# PROBLEM STATEMENT
Extract every one of the saved entries below and reproduce each line word for word.

[Opening DATA SHOWN section]

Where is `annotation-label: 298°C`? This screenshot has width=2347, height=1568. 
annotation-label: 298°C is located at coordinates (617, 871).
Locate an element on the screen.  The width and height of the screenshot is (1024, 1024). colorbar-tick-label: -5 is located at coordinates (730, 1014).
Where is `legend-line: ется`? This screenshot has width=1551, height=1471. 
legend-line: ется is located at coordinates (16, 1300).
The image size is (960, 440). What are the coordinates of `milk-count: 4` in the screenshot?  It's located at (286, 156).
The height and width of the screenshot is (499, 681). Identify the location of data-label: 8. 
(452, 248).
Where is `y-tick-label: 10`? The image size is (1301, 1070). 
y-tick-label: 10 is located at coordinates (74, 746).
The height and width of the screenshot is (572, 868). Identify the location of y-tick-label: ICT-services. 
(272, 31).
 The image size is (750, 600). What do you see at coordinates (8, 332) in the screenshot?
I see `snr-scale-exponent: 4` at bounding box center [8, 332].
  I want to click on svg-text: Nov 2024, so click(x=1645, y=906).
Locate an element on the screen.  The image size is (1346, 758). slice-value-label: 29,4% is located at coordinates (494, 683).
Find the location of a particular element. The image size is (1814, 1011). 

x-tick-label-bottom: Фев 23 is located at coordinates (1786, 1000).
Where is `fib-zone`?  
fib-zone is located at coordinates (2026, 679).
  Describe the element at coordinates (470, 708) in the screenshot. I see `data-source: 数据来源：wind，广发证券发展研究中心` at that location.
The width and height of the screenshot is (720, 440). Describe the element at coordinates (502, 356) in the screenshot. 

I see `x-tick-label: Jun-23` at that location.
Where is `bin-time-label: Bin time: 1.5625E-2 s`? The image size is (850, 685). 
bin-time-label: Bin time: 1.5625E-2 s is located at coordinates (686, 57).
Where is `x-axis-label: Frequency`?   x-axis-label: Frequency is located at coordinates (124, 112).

[Closing DATA SHOWN section]

# SOLUTION FOR THIS EXERCISE
Where is `annotation-label: 298°C`? This screenshot has width=2347, height=1568. 
annotation-label: 298°C is located at coordinates (617, 871).
Locate an element on the screen.  The width and height of the screenshot is (1024, 1024). colorbar-tick-label: -5 is located at coordinates (730, 1014).
Where is `legend-line: ется`? This screenshot has width=1551, height=1471. 
legend-line: ется is located at coordinates (16, 1300).
The image size is (960, 440). What are the coordinates of `milk-count: 4` in the screenshot?  It's located at (286, 156).
The height and width of the screenshot is (499, 681). Identify the location of data-label: 8. 
(452, 248).
Where is `y-tick-label: 10`? The image size is (1301, 1070). 
y-tick-label: 10 is located at coordinates (74, 746).
The height and width of the screenshot is (572, 868). Identify the location of y-tick-label: ICT-services. 
(272, 31).
 The image size is (750, 600). What do you see at coordinates (8, 332) in the screenshot?
I see `snr-scale-exponent: 4` at bounding box center [8, 332].
  I want to click on svg-text: Nov 2024, so click(x=1645, y=906).
Locate an element on the screen.  The image size is (1346, 758). slice-value-label: 29,4% is located at coordinates (494, 683).
Find the location of a particular element. The image size is (1814, 1011). 

x-tick-label-bottom: Фев 23 is located at coordinates (1786, 1000).
Where is `fib-zone`?  
fib-zone is located at coordinates (2026, 679).
  Describe the element at coordinates (470, 708) in the screenshot. I see `data-source: 数据来源：wind，广发证券发展研究中心` at that location.
The width and height of the screenshot is (720, 440). Describe the element at coordinates (502, 356) in the screenshot. 

I see `x-tick-label: Jun-23` at that location.
Where is `bin-time-label: Bin time: 1.5625E-2 s`? The image size is (850, 685). 
bin-time-label: Bin time: 1.5625E-2 s is located at coordinates (686, 57).
Where is `x-axis-label: Frequency`?   x-axis-label: Frequency is located at coordinates (124, 112).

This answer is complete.